The Atrocity Archives - Charles Stross There is a list floating around Tumblr of Bioware voice actors who have narrated audiobooks. Having fallen in love with Fenris’ voice in Dragon Age II, I decided that The Atrocity Archives, read by Gideon Emery, was a necessary listen from Audible. Not that I blindly listen to an audiobook just because I want to hear sexy sweet nothings in my ear all day. The book’s blurb actually sounded interesting – though it certainly helped my enjoyment to believe that the character of Bob Howard looks exactly like Fenris, if Fenris happened to be moonlighting as a snarky IT guy who works for The Laundry.

Bob Howard is an employee at the Laundry Files, a bureaucratic organization that covertly monitors and deals with occult activities and the connections between other dimensions. He normally spends his day doing typical, mundane IT guy things, such as sorting through the messes Fred from accounting has made of his computer. Once or twice, he’s been sent out into the field, but after an unfortunate incident during an IT/Occult training course, Bob’s actions bring him to the attention of the Counter Possession Unit and leads him into doing a lot more out-of-office work.

I really liked that Bob is not a stereotypical, introverted nerd tossed into field work where he can skillfully display his incompetence in a mock attempt at playing a geeky James Bond.
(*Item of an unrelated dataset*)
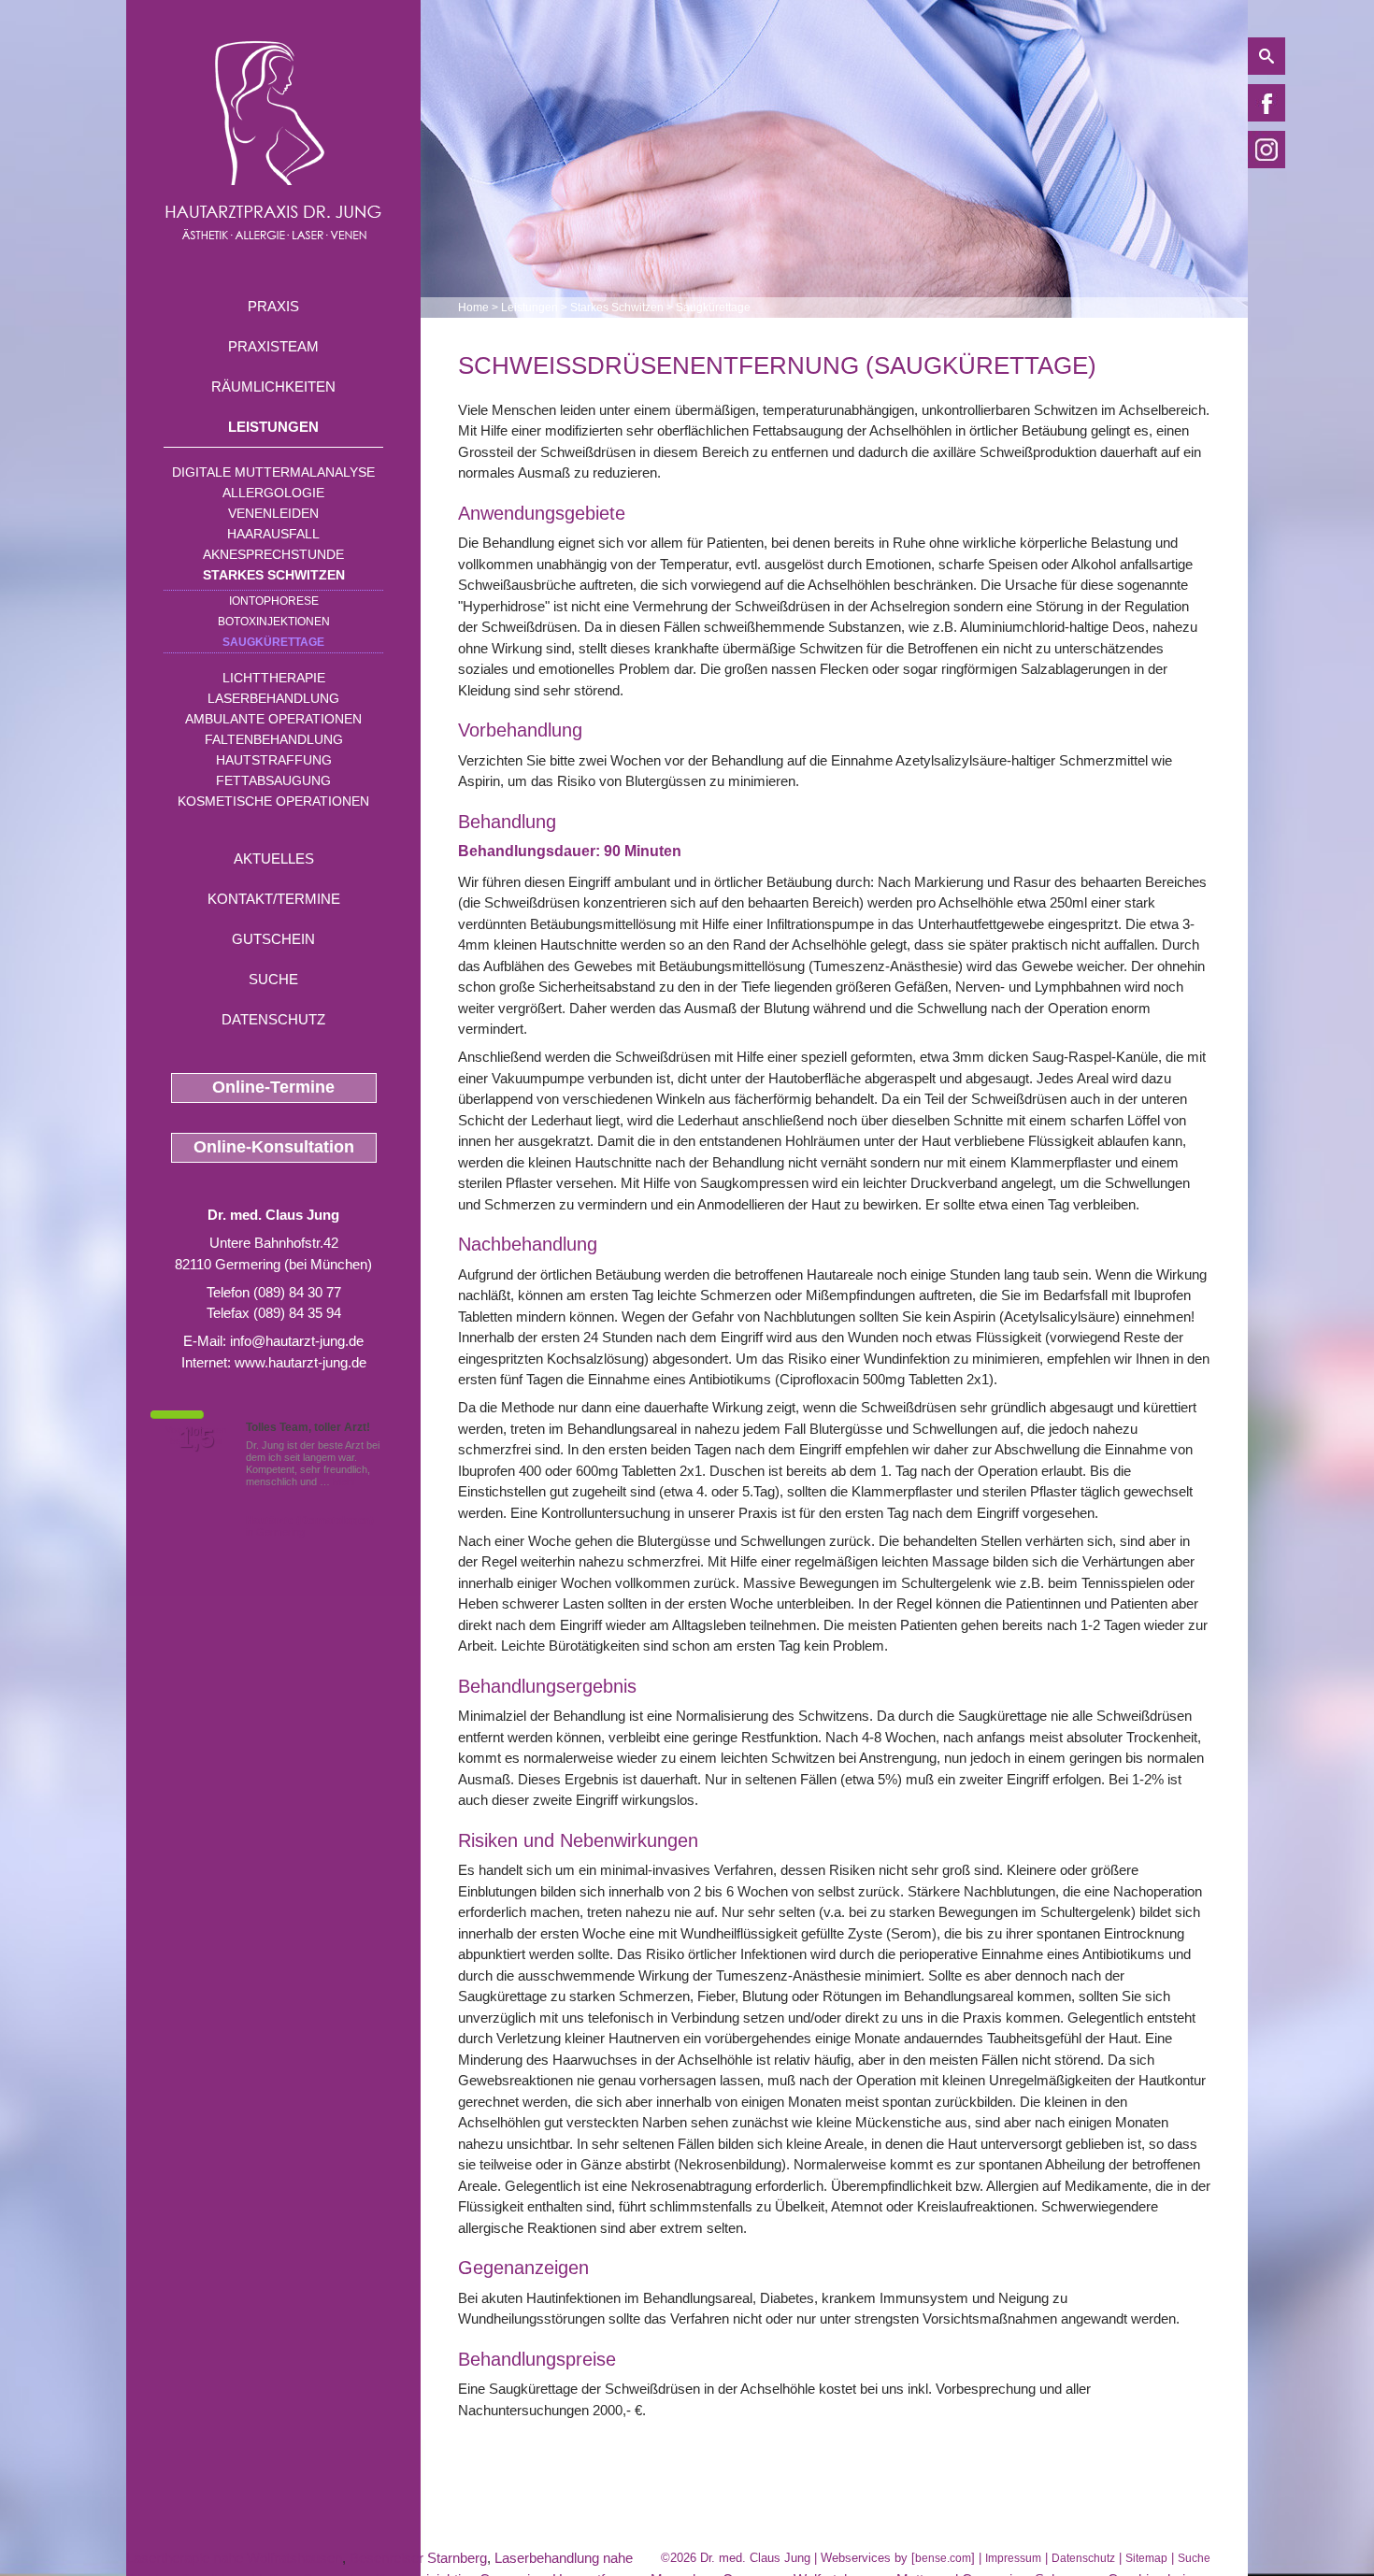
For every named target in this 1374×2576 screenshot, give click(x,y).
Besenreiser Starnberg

Bob might need to brush up on protocol and procedure, such as what not to do when a gorgeous redheaded scientist is kidnapped, but otherwise, Bob is quite capable of handling himself in the field and is a unique character unto himself.

For the first half, both Emery and the story kept me very entertained. Emery did an excellent job of making sure Bob’s attitude didn’t go over the edge and into the realm of unlikable characters and I loved the way Stross seamlessly worked in the occult aspects, solidly grounding them in reality through science and technology. There were a lot of technical references, but they were delivered with wit and sarcasm to make them amusing, and explained succinctly enough to make them accessible to someone as clueless about such technology as I am.

Unfortunately, this changes in the second half, once the Atrocity Archives are discovered and the plot thickens. At this point, explanations start to take over the story as Stross works in all sorts of details about Hitler’s obsession with the occult. It is all relevant to the plot, but where previous explanations were pithy, amusing and interesting, these were tiresome, interruptive wiki entries that slowed down what should have been the action part of the novel.

Because of this, a series that I initially expected to continue with became disappointing, though not so much so that I wouldn't allow Fenris to seduce me into reading more books in the series.